Onde está a democracia?
A democracia moderna, que assim se diz para a
distinguir da democracia grega, tem sido apresentada como a formas de governo
mais perfeita, ou pelo menos, em termos realistas, como a menos imperfeita ou
menos má, entre todas as formas de governo que se conhecem.

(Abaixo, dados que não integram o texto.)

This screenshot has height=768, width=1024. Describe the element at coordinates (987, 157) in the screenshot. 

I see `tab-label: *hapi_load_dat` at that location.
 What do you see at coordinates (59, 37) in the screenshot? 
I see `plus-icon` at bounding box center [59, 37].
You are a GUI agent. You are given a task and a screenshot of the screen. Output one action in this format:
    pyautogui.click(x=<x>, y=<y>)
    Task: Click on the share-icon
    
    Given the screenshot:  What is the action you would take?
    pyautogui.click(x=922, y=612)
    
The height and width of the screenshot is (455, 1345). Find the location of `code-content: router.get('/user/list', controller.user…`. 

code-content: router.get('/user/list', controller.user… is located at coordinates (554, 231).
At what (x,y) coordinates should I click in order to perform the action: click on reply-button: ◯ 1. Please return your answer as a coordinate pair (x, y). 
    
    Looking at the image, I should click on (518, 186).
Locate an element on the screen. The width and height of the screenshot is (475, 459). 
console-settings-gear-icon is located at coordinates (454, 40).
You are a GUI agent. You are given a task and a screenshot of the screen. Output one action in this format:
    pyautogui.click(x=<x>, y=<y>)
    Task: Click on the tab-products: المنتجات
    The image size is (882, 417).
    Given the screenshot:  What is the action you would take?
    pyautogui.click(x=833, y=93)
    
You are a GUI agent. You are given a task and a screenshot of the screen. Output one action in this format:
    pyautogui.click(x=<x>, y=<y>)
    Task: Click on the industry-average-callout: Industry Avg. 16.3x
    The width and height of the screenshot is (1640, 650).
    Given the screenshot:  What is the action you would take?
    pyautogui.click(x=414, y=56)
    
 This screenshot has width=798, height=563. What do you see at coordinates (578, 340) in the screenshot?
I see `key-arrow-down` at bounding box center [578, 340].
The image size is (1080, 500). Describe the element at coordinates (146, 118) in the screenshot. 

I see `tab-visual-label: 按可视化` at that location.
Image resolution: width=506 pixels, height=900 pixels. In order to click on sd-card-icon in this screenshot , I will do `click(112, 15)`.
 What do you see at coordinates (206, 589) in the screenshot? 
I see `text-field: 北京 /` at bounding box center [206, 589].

Ora a verdade é que, embora o risco de perversão
seja maior numas do que noutras situações, quase todas as formas de governo em
cujo exercício os detentores do poder respeitarem os princípios basilares que
as informam e se mantiverem dentro das barreiras da justiça e da equidade, se
podem considerar aceitáveis pelo menos em determinadas circunstâncias
históricas.
Por outro lado, é inegável que em todas as formas
de governo se podem gerar e desenvolver os germes da perversão. Existem sempre,
com efeito, muitos factores que podem ser desviados das suas verdadeiras
funções e reencaminhados de acordo com os interesses ou os caprichos dos
intervenientes.
Nas formas de governo não democráticas as
perversões (só) podem ser evitadas ou minimizadas por uma consciência moral
muito forte, em geral apoiada em convicções religiosas profundas; mas se, nesta
situação, o risco de perversão é menor, também, no caso de ela acontecer, as
sequelas se revelarão mais profundas e marcantes, de modo que se tornará mais
difícil superá-las e será mais trabalhoso reparar as feridas que infligiram à
sociedade. As formas extremas da perversão registam-se quando, em vez das
serenas convicções religiosas, os detentores do poder se deixam guiar pelo
fanatismo.
A democracia reúne as condições para ser não uma
forma de governo menos sujeita ao risco das perversões, mas sim aquela onde as
perversões não atingem tanta extensão e gravidade, e, por conseguinte, mais
facilmente se pode encontrar remédio contra as suas sequelas.
1997-08-12
A facilidade com que todos os cidadãos têm acesso
aos órgãos de governo, num regime democrático, e a possibilidade de uma
renovação frequente do elenco dos que exercem as funções da governação, é, por
um lado, adequada a evitar a permanência no poder daqueles que são menos aptos ou
que estão interessados em corromper a democracia em prol dos seus interesses ou
dos seus caprichos, mas, por outro lado, facilita com frequência o acesso dos
mais incompetentes e dos mais perversos, dando lugar ao esbanjamento de
energias, às fases de inércia e aos frequentes episódios de corrupção.